• Extracted material:
<<<<
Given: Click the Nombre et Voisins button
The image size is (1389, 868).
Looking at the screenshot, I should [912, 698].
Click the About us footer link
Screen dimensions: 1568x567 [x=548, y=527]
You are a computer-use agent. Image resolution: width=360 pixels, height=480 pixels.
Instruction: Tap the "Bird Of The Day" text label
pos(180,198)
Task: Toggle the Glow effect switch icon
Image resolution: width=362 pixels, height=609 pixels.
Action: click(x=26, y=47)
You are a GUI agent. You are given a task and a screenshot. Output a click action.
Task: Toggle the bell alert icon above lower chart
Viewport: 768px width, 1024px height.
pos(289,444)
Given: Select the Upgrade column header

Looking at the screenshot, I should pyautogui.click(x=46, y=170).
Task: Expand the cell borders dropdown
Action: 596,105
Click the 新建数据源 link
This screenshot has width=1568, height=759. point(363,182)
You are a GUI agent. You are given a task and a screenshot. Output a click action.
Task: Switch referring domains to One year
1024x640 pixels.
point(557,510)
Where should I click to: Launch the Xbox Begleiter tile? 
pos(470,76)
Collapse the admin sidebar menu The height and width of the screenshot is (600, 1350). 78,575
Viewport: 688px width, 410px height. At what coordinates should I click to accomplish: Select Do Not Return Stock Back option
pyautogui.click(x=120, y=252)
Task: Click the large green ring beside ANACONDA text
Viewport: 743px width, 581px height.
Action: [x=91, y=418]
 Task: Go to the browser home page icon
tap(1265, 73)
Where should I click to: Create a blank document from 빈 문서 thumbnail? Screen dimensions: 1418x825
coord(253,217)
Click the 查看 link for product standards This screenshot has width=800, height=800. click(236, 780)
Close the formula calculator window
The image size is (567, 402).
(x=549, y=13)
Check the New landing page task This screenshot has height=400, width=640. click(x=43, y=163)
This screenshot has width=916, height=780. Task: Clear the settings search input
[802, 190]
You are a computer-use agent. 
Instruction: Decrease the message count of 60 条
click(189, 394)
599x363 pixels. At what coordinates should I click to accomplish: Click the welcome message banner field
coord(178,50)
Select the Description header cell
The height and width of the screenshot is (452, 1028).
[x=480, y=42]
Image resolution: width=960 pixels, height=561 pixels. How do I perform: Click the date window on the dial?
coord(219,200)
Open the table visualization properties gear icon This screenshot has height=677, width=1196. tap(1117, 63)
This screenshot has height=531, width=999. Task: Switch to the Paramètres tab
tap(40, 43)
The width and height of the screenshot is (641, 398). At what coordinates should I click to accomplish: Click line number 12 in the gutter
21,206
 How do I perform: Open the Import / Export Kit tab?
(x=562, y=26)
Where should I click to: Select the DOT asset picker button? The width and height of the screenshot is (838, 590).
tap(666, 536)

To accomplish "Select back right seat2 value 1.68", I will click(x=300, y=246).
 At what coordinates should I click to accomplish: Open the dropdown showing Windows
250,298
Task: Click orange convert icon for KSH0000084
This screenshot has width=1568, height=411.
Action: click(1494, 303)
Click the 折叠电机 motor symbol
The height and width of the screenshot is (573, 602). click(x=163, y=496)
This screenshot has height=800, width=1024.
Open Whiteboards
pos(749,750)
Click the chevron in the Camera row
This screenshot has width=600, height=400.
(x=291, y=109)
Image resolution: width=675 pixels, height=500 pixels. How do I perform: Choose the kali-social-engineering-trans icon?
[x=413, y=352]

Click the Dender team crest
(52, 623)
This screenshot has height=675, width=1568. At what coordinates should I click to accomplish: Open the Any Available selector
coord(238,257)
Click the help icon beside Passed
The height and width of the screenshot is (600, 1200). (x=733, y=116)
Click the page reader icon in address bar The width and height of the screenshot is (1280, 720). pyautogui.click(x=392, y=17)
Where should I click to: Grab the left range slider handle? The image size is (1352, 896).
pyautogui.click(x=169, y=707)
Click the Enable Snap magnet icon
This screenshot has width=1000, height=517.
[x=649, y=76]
>>>>
• What needs to be done:
The word "Toggle" appears on some lines of the data above; count those lines and give only the total.

• Response area:
2